2. Add the coconut cream, stock and butternut squash, cover, bring to the boil then simmer (you are 20 – 40 minutes before serving).
3. Add your vegetables immediately or an appropriate amount of time before serving and stir.
4. Add your hard-boiled eggs (or drained chick peas)
5 minutes before serving and heat through being careful not to break up the eggs.
Chef’s Tip 1 – Run your eggs under cold water after hard boiling them to avoid a dark mark between the yolk and white.
Chefs Tip 2 – Freeze (without hard boiled eggs) for use later in phase 1 or 2 – a re-used liter ice cream tub is great for 2 portions.
Chef’s Tip 3 – still works well without the kg of vegetables.
Chef’s Tip 4 – new season butternut squash is very hard (October to December) and takes about 40 minutes to cook, after storage (April to August) it will cook in half the time.
Chef’s Tip 5 – this tastes better after 2 or 3 days in the fridge and after freezing (although the butternut squash does disintegrate with time) so make a good big batch early on in phase 1.
It is also great at room temperature for lunch out or cold as a snack if you are struggling (it is sweet and creamy and good for you which will probably hit the spot).
Serve with spiced rice and yoghurt accompaniment
For the spiced rice:
200g whole grain rice (dry weight – we used basmati)
1-tablespoon of olive oil (optional)
1 or 2-tablespoon cumin seeds
2-teaspoon ras el hanout (or curry powder or other spice)
1. Cook your whole grain rice a few minutes less than normal, drain and run under cold water, let dry for a few minutes.
2. Fry your rice without oil in a non-stick frying pan until nearly heated through.

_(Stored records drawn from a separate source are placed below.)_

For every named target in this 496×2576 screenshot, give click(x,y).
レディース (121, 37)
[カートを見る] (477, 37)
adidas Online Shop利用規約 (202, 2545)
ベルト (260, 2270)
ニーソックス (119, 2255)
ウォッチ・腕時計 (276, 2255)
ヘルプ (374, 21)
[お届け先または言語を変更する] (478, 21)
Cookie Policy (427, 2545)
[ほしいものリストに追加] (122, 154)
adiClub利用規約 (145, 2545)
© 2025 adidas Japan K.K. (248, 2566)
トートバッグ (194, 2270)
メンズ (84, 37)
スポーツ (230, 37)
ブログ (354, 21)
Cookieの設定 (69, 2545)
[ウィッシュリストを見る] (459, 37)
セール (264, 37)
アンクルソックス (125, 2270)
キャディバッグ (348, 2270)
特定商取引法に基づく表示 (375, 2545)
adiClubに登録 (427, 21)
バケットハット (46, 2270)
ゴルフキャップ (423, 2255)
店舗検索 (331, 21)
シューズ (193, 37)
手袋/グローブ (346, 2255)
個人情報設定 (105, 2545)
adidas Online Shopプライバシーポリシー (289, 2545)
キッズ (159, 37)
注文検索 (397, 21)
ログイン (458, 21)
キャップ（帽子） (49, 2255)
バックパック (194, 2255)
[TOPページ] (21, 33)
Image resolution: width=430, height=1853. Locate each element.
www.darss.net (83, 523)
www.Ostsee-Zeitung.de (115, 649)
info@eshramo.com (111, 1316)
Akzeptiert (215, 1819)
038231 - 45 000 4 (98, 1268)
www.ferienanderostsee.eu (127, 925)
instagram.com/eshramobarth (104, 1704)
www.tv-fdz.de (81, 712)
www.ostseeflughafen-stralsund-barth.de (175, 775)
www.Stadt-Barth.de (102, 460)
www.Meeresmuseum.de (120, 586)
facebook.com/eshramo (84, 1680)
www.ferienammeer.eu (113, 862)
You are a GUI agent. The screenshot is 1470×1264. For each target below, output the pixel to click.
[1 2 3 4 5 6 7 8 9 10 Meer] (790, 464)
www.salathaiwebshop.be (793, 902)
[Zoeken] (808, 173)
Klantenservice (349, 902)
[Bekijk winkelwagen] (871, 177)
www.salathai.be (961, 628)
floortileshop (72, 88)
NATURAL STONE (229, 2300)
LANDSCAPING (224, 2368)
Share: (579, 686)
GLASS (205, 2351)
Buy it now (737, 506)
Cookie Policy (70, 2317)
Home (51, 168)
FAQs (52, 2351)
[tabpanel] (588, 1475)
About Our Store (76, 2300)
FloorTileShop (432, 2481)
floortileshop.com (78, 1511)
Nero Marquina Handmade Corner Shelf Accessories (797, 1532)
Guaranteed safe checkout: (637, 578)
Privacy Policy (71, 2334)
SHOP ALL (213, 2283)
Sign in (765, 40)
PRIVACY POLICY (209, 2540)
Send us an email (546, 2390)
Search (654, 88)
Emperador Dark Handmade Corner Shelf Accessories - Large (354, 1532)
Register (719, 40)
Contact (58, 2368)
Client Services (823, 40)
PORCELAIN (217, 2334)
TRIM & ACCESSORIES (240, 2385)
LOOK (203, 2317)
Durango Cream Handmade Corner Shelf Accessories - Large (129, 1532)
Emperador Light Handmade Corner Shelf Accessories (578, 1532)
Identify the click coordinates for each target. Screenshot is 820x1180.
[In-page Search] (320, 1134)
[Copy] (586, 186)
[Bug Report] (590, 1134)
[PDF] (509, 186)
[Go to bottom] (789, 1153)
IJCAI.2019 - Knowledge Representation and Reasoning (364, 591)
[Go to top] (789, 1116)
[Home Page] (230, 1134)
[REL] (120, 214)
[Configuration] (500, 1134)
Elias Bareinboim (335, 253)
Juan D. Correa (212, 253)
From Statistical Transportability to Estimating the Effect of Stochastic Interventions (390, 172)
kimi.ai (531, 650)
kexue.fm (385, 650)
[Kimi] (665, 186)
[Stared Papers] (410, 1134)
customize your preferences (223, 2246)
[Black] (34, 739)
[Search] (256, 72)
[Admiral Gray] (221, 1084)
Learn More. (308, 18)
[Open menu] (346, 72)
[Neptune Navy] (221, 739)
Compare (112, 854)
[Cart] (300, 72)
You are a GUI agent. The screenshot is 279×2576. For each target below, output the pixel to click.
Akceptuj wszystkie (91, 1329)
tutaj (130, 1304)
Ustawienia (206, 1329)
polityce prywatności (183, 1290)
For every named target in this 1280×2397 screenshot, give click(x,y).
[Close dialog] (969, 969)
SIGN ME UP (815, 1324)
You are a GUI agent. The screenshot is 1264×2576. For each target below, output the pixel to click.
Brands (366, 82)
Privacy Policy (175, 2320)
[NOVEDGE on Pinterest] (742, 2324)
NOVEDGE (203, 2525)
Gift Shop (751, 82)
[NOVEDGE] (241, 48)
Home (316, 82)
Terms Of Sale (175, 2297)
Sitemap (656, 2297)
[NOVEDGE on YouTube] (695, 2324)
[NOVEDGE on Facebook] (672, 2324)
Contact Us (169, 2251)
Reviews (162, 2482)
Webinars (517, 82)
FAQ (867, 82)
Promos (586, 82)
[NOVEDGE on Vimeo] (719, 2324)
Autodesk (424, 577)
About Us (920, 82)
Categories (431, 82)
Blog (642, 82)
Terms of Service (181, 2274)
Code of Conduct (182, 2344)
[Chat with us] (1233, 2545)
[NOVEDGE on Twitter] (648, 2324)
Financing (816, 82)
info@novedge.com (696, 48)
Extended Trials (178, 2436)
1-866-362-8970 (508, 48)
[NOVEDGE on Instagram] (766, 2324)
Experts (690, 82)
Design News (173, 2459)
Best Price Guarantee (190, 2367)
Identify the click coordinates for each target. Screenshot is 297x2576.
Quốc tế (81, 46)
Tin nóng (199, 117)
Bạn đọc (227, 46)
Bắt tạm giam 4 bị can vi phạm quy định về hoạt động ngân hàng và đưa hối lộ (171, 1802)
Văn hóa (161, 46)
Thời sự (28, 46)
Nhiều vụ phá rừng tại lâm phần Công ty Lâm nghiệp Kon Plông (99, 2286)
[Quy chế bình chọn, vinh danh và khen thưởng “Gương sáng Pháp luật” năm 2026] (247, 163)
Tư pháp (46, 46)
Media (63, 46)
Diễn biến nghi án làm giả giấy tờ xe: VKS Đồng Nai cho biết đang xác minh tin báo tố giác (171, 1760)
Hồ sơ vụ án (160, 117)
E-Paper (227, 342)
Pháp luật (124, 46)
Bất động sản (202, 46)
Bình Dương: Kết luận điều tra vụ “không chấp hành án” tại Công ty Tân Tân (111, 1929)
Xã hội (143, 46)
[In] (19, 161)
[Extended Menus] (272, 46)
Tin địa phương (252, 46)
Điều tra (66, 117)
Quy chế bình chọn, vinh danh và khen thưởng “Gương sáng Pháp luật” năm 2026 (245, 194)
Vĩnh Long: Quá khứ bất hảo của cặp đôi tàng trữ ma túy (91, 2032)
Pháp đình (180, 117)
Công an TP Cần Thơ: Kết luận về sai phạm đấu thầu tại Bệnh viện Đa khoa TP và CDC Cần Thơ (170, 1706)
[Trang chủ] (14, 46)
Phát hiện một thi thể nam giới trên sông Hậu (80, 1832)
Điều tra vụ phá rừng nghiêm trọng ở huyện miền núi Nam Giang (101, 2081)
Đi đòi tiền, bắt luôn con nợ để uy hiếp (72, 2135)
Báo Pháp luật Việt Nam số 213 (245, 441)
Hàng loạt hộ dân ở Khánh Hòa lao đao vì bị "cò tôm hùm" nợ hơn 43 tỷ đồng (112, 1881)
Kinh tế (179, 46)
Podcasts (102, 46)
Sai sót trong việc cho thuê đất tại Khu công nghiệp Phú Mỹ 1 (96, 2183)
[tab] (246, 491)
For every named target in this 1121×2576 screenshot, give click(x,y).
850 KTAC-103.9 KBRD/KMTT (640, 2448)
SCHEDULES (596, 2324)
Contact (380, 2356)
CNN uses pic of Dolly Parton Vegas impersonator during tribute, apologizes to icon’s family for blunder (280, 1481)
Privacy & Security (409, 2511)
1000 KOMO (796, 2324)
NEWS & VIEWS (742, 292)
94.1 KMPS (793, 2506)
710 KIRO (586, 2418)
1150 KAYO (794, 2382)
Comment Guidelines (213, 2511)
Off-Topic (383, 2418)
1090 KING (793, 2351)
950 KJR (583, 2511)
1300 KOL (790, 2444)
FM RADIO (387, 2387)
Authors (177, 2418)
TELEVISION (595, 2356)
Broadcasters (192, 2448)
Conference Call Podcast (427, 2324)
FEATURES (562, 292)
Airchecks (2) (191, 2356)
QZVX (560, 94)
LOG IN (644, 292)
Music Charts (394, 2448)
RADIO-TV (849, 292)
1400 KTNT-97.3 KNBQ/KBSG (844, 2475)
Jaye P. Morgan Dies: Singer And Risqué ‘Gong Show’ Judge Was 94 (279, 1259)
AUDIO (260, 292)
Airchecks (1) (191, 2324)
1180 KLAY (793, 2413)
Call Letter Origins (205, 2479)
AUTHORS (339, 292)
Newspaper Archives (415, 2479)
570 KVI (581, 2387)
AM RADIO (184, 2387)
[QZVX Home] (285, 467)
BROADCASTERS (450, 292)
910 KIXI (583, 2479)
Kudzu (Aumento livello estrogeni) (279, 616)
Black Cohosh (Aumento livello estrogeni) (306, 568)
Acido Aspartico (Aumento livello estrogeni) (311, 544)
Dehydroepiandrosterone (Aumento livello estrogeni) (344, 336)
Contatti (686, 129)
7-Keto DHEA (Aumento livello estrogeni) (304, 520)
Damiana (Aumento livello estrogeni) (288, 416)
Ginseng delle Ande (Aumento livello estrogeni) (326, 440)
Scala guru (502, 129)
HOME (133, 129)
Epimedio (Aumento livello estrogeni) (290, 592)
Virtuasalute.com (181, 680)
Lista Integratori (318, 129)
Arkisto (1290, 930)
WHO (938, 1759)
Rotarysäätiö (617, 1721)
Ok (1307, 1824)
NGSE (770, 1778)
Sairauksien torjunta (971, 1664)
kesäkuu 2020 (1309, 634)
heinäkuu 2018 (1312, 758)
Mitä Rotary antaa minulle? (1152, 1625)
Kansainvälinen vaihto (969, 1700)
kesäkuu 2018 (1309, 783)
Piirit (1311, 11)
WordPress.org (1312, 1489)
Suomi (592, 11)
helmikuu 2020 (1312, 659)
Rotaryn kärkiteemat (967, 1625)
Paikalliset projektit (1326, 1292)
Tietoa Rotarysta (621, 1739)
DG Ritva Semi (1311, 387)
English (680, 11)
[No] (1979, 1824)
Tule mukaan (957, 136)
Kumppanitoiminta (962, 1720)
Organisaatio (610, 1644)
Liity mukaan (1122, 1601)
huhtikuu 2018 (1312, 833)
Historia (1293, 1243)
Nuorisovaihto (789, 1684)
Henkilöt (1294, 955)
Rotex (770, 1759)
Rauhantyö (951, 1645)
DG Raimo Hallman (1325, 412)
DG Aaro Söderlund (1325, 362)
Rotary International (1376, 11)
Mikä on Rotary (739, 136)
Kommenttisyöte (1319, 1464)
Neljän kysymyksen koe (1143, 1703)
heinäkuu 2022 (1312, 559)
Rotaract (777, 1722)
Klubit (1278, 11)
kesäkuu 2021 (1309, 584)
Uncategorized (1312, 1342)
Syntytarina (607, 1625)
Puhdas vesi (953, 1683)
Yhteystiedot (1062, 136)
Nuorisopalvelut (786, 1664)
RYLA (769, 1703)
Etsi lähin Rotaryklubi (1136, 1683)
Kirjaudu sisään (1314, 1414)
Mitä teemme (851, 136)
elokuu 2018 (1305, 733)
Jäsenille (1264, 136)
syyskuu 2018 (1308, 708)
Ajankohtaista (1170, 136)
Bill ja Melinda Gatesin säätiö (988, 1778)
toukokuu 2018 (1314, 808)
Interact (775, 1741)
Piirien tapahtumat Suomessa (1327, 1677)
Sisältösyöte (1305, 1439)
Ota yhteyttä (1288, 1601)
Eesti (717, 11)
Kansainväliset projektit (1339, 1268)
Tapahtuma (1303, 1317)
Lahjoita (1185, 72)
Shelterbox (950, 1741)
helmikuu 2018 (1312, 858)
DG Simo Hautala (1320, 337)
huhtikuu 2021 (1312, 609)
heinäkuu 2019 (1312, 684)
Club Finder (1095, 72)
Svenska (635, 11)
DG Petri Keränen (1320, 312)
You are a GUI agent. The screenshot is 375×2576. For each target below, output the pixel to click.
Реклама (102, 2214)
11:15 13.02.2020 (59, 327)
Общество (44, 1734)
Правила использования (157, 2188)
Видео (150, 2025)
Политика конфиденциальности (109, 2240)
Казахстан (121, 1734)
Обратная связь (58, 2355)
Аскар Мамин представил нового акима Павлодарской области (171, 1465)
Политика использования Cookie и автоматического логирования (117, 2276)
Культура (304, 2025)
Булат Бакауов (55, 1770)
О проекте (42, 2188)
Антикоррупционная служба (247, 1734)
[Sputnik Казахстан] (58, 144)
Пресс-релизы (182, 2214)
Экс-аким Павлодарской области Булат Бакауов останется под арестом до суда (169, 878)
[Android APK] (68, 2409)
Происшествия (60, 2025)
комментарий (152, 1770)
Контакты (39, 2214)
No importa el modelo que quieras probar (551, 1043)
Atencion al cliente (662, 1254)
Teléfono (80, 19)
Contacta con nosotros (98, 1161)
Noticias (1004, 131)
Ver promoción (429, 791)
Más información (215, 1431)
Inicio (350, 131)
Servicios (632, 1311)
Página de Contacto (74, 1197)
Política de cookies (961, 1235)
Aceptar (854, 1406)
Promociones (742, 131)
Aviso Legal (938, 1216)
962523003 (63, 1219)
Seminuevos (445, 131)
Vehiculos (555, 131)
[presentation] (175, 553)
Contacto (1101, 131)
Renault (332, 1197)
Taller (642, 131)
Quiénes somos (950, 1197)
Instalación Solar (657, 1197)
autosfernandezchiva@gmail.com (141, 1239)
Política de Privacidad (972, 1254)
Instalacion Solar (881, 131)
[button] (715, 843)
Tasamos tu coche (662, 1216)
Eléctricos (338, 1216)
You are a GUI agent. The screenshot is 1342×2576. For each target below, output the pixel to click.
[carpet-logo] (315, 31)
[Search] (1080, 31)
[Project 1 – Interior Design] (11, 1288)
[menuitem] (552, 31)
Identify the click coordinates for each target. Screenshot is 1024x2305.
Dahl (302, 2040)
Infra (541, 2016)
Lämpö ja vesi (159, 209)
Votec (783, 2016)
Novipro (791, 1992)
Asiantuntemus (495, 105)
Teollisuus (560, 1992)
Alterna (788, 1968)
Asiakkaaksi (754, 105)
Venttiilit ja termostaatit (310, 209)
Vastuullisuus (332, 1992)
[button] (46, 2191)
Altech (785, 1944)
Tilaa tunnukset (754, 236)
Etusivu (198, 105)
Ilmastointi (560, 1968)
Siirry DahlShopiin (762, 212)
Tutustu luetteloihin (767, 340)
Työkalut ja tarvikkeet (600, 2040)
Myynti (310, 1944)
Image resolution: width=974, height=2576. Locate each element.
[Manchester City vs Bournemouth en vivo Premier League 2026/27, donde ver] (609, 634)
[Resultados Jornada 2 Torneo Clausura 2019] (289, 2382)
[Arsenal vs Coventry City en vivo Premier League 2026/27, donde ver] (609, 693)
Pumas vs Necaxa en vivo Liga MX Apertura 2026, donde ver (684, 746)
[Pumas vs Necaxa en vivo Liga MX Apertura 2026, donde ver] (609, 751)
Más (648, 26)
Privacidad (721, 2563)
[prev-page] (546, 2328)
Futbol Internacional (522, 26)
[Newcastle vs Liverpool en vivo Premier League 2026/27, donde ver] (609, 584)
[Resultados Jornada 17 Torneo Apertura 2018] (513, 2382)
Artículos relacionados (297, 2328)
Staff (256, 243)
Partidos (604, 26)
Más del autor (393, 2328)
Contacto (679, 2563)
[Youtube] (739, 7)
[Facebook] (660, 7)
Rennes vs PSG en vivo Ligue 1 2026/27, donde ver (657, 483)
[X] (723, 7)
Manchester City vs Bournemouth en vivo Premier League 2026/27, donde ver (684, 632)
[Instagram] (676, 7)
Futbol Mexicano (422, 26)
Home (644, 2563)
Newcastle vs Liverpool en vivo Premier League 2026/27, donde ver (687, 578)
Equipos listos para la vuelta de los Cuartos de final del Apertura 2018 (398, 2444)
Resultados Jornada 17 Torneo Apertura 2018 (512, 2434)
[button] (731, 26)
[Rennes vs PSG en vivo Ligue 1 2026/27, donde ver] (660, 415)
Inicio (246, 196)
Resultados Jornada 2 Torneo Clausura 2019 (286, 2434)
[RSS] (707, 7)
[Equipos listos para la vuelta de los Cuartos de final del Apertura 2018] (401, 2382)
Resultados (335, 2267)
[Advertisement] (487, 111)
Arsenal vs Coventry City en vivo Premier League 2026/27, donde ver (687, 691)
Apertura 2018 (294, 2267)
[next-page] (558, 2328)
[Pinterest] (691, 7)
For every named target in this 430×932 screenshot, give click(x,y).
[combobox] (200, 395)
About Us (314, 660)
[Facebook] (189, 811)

3. Add the cumin seeds, spices and the olive oil if you are using it.
4. Fry for a couple more minutes until completely heated through.
Chef’s Tip 1 – Great for reheating yesterday’s rice
Chef’s Tip 2 – Great for entertaining – you don’t need to try and guess when you will want the main course and you won’t get distracted and end up with overcooked rice.
For the Phase 1 yoghurt accompaniment:
1 pot natural live yoghurt (full fat or low fat)
I teaspoon turmeric, paprika or other spices Stir
Stir and leave to infuse for at least an hour. It gets better with time so you can make enough for a few days and keep it in the fridge.